IIS 8.0 Multicore Scaling on NUMA Hardware

by Robert McMurray

Compatibility

Version Notes
IIS 8.0 Multicore Scaling on NUMA was introduced in IIS 8.0.
IIS 7.5 Multicore Scaling on NUMA was not supported in IIS 7.5.
IIS 7.0 Multicore Scaling on NUMA was not supported in IIS 7.0.

Problem

Generally speaking, increasing the number of cores should result in increased performance. However, there comes a point where increasing the number cores may result in performance degradation because the cost of memory synchronization outweighs the benefits on NUMA hardware with additional cores. IIS 8.0 addresses this problem by intelligently distributing and affinitizing its processes on Non-Uniform-Memory-Access (NUMA) hardware.

Solution

Internet Information Services (IIS) on Windows Server 2012 is NUMA-aware and provides the optimal configuration for the IT administrators. Following section describes the different configuration options to achieve the best performance with IIS 8.0 on NUMA hardware.

IIS supports following two ways of partitioning the workload:

  1. Run multiple worker processes in one application pool (i.e. web garden): If you are using this mode, by default, the application pool is configured to run one worker process. For maximum performance, you should consider running the same number of worker processes as there are NUMA nodes, so that there is 1:1 affinity between the worker processes and NUMA nodes. This can be done by setting "Maximum Worker Processes" AppPoolsetting to 0. In this setting, IIS determines how many NUMA nodes are available on the hardware and starts the same number of worker processes.
  2. Run multiple applications pools in single workload/site: In this configuration, the workload/site is divided into multiple application pools. For example, the site may contain several applications that are configured to run in separate application pools.
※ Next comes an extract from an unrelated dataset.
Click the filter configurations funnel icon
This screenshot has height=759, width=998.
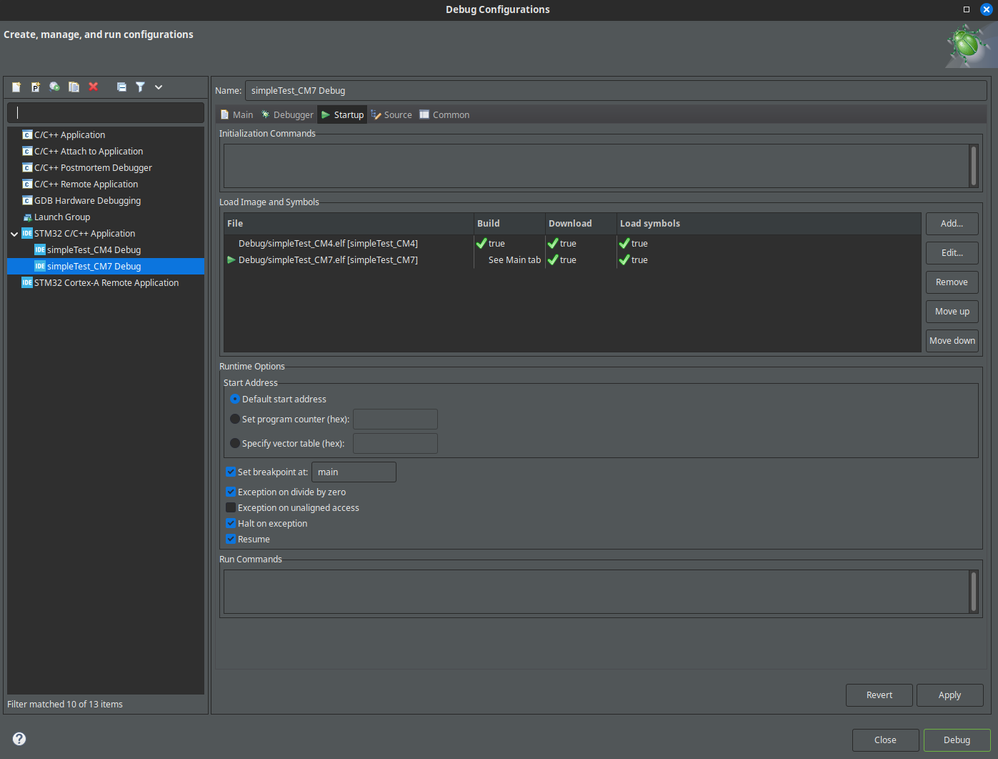140,87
Effectively, this configuration results in running multiple IIS worker processes for the workload/site and IIS intelligently distributes and affinitizes the processes for maximum performance.

In addition, there are two different ways for IIS 8.0 to identify the most optimal NUMA node when the IIS worker process is about to start.

  1. Most Available Memory (default): The idea behind this approach is that the NUMA node with the most available memory is the one that is best suited to take on the additional IIS worker process that is about to start. IIS has the knowledge of the memory consumption by each NUMA node and uses this information to "load balance" the IIS worker processes.
  2. Windows: IIS also has the option to let Windows OS make this decision. Windows OS uses round-robin.

Finally, there are two different ways to affinitize the threads from an IIS worker process to a NUMA node.

  1. Soft Affinity (default): With soft affinity, if other NUMA nodes have the cycles, the threads from an IIS worker process may get scheduled to non-affinitized NUMA node. This approach helps to maximize all available resouces on the system as whole.
  2. Hard Affinity: With hard affinity, regardless of what the load may be on other NUMA nodes on the system, all threads from an IIS worker process are affinitized to the chosen NUMA node that was selected using the design above.

Step by Step Instructions

Prerequisites

  • IIS is installed on Windows Server 2012.
  • IIS process model is part of IIS application pool configuration. There is no specific IIS feature that needs to be installed from Server Manager.

Workarounds for known bugs

There are no known bugs for this feature at this time.

Configuration Steps

  1. Open IIS Manager.
  2. Select Application Pools in the left navigation window:
    Screenshot that shows Application Pools selected.
  3. Select App Pool:
    Screenshot that shows the Application Pools pane. The Default App Pool line is highlighted.
  4. In the Actions pane, select Advanced Settings:
    Screenshot that shows the Actions pane with Advanced Settings highlighted.
  5. Under Process Model group, locate the Maximum Worker Processes setting.
    Screenshot that shows the Process Model group. Maximum Worker Processes and its value of 1 is highlighted.
  6. Set this value to 0.

The optimal NUMA selection logic as well as the affinity type are also found under Advanced Settings. However, they appear only if IIS is running on NUMA hardware.

Scenarios

Run performance tests on NUMA hardware before and after upgrading to Windows Server 2012. Compare performance results to see the improvements.

Summary

You have successfully explored IIS Multicore scaling for NUMA hardware feature in Windows Server 2012.